A Motiva (MOTV3) comunicou em 30/10/2025 o lançamento de uma oferta de bonds de até US$ 500 milhões no mercado internacional, emitidos por controlada indireta em conjunto com a Corporación Quiport S.A. Os títulos serão obrigações sênior da Quiport, priorizando pagamentos conforme os termos da emissão. A Quiport Holdings S.A., controlada indireta da Motiva, detém 46,5% do capital da Quiport. Os recursos líquidos irão para refinanciamento de dívidas, reforço de contas de reserva, custos da transação e usos corporativos gerais. Como típico em operações offshore, os papéis não serão registrados na CVM e não poderão ser ofertados no Brasil, reforçando o caráter informativo do comunicado.

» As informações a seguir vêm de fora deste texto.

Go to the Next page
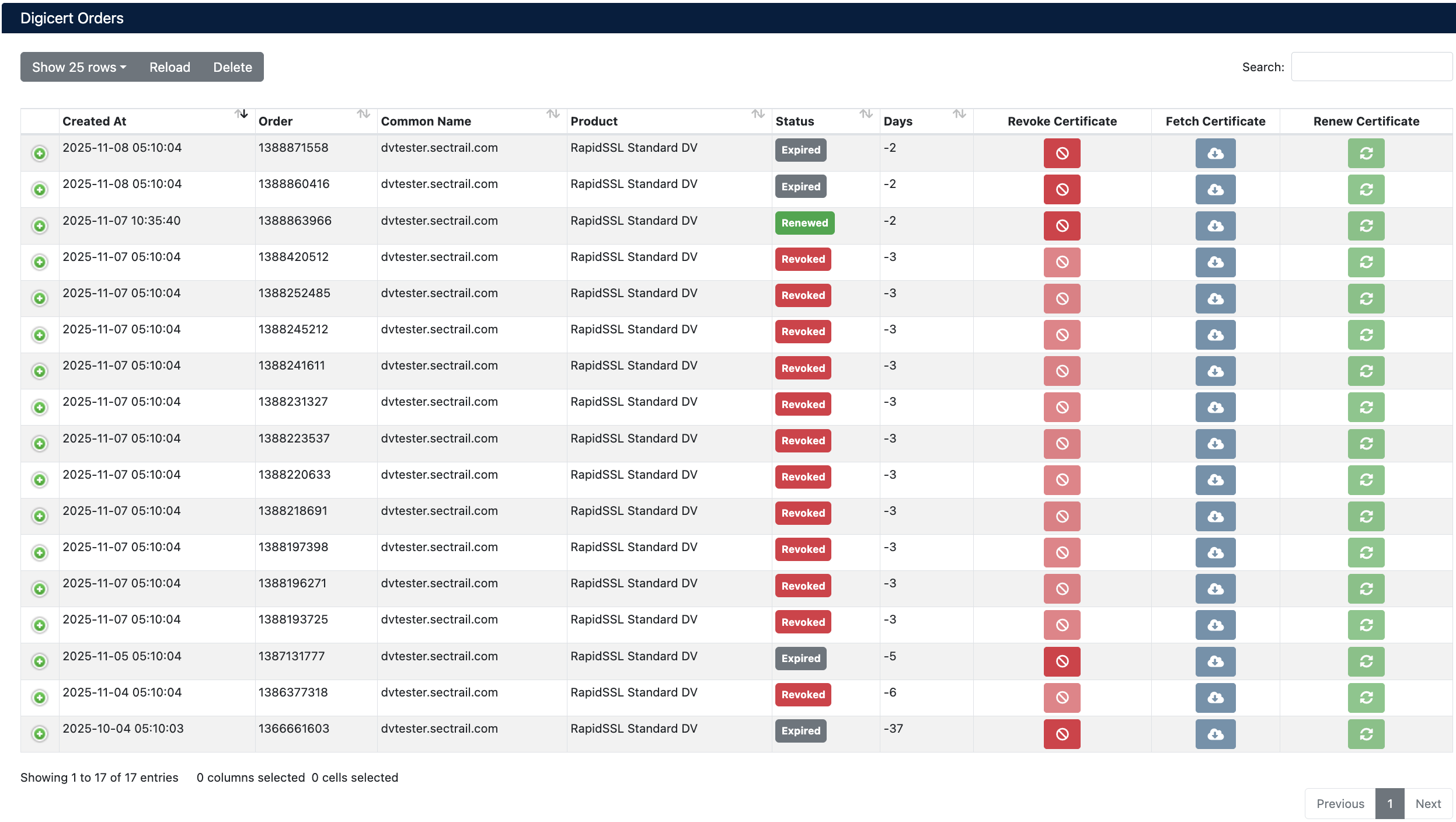1456x822 pixels. pos(1427,804)
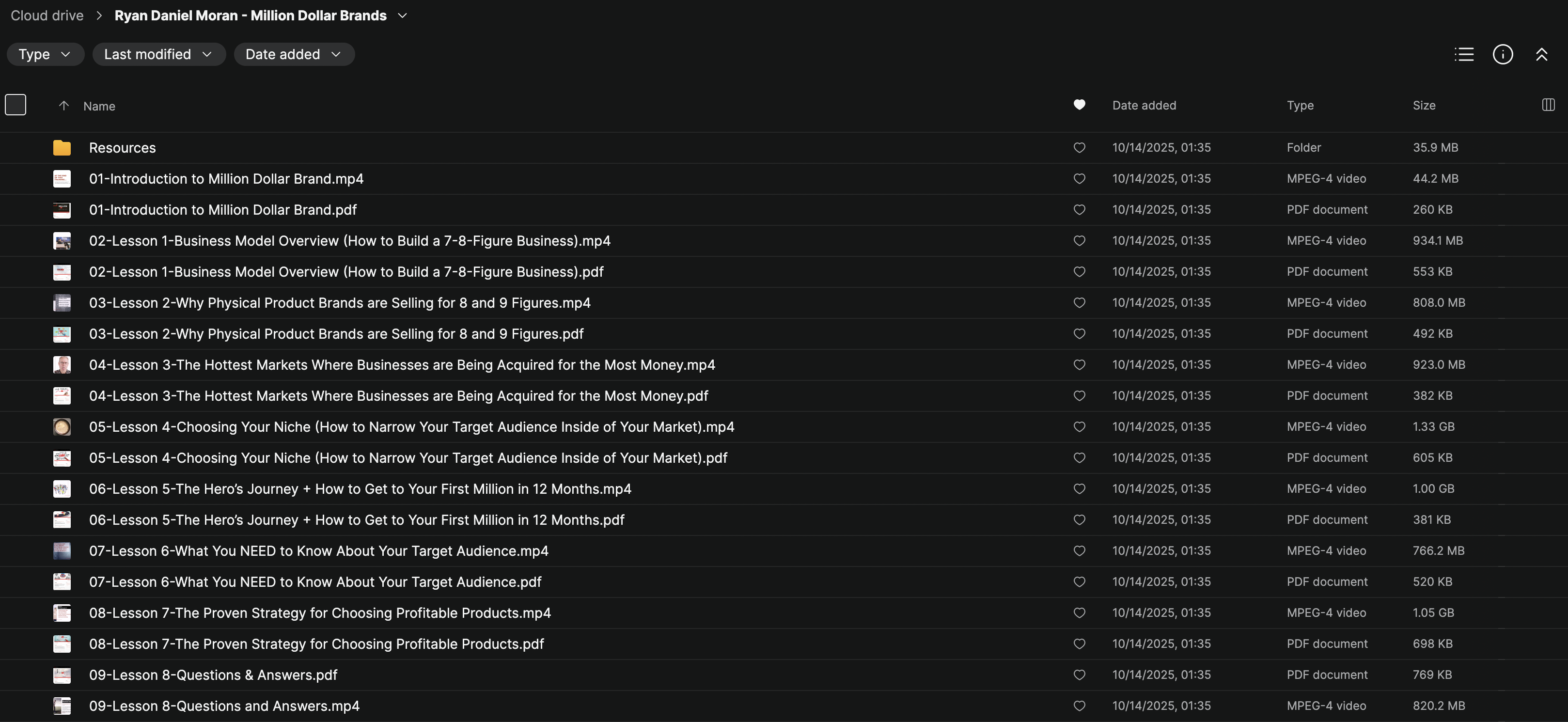
Task: Click thumbnail of 05-Lesson 4 mp4 file
Action: [x=62, y=427]
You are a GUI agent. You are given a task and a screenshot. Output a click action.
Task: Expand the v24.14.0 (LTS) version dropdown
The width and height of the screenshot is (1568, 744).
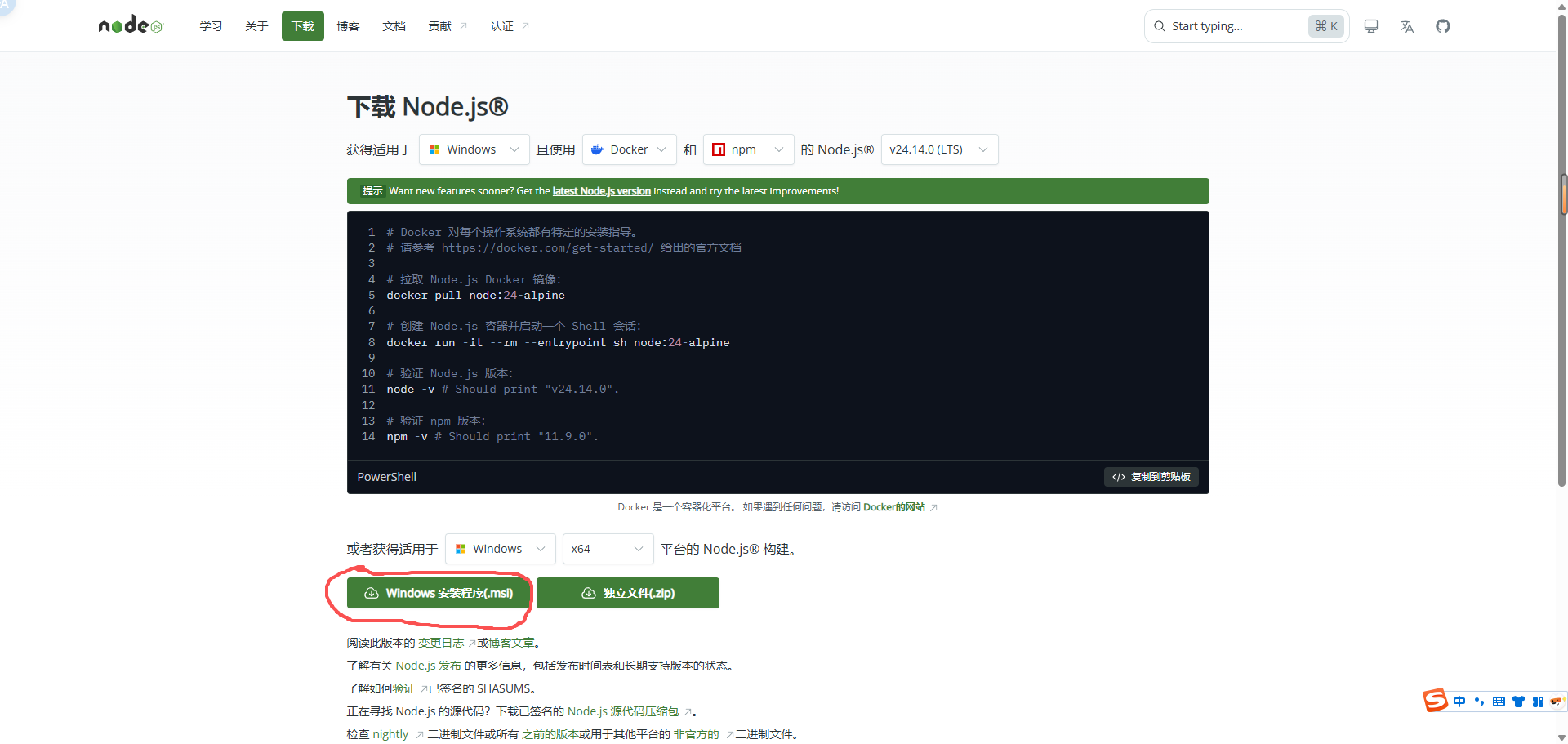click(939, 149)
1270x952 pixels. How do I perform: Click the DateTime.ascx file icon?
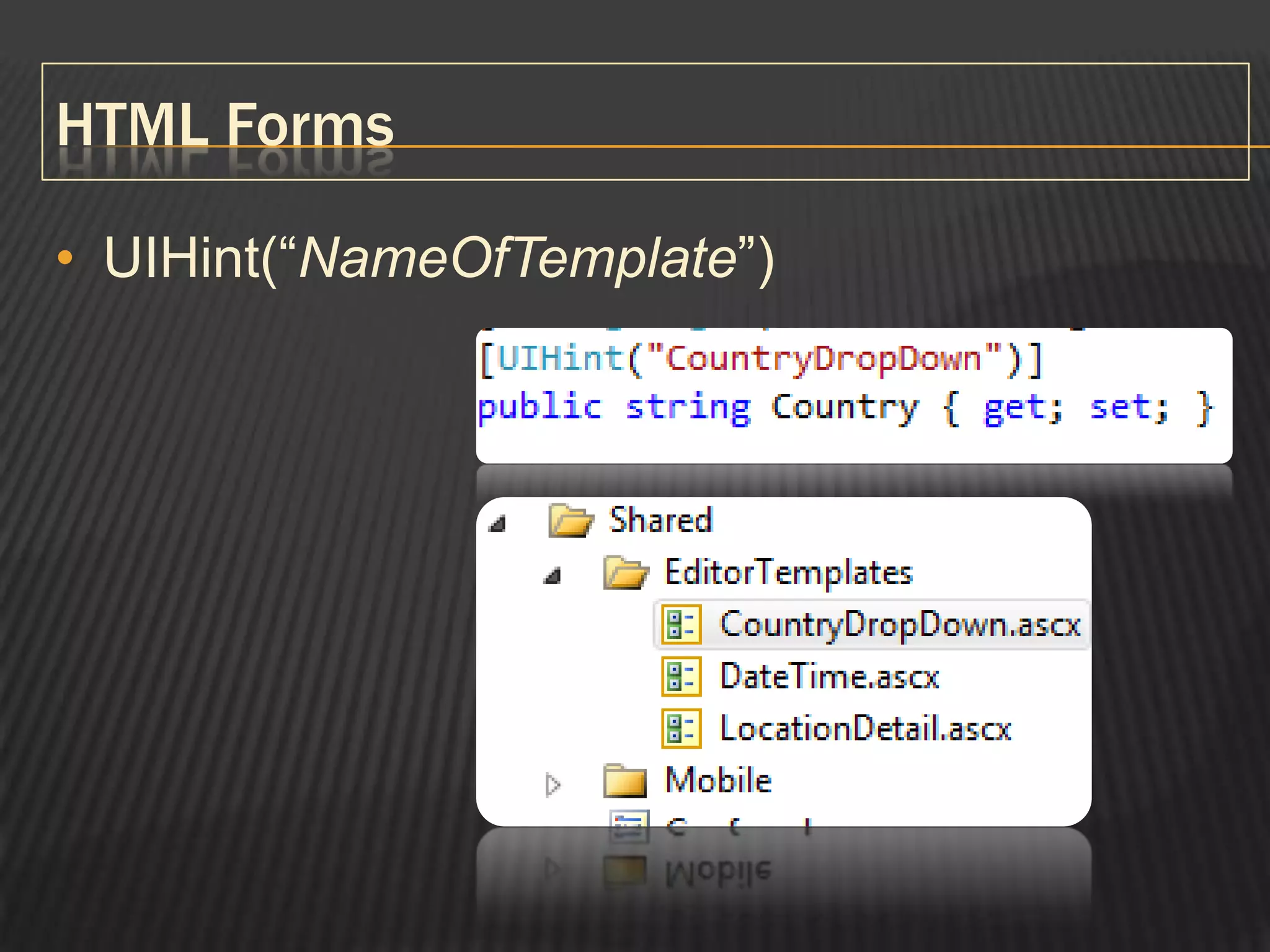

Estratégicamente, a transação reforça o playbook de liability management no nível dos ativos, casando prazos e, potencialmente, moedas com os fluxos do negócio aeroportuário, ao mesmo tempo em que preserva a liquidez da holding. Esse movimento dá continuidade à execução financeira vista na praça local, quando a companhia ancorou duration e custo do passivo com a Fixing da 19ª emissão de debêntures, materializando a combinação de DI e IPCA/Lei 12.431 para casar funding com projetos regulados. Ao replicar essa lógica no mercado internacional para a Quiport, a Motiva diversifica fontes, cria folga em covenants e reforça a previsibilidade de caixa no segmento de aeroportos.
Além do ajuste da estrutura de capital, a operação dialoga com a entrega operacional recente. No resultado do 3T25, com recordes de Receita e EBITDA e alavancagem de 3,6x, a companhia já havia destacado a tração de reequilíbrios regulatórios, ramp-up das novas concessões e avanços de eficiência. Refinanciar dívida ao nível da Quiport, com aporte em contas de reserva, tende a reduzir risco de refinanciamento, suavizar o perfil de amortizações e proteger margens em um ativo de ciclo longo — efeitos que, combinados, sustentam a visibilidade de caixa e o perfil de crédito consolidado no médio prazo.
Por fim, a emissão externa no perímetro da Quiport também se alinha ao direcionador de portfólio. O guidance revisado em 25/09 manteve a reciclagem de R$ 5–10 bilhões até 2035 e a intenção de reduzir a exposição a aeroportos. Ao reforçar o ring-fencing financeiro e a previsibilidade do ativo, a Motiva aumenta opcionalidade: seja para manter um aeroporto com menor volatilidade de fluxo, seja para prepará-lo a eventuais transações futuras em bases mais atraentes. Em ambos os casos, a coerência entre funding, horizonte contratual e disciplina de capital permanece como fio condutor da estratégia 2025–2035.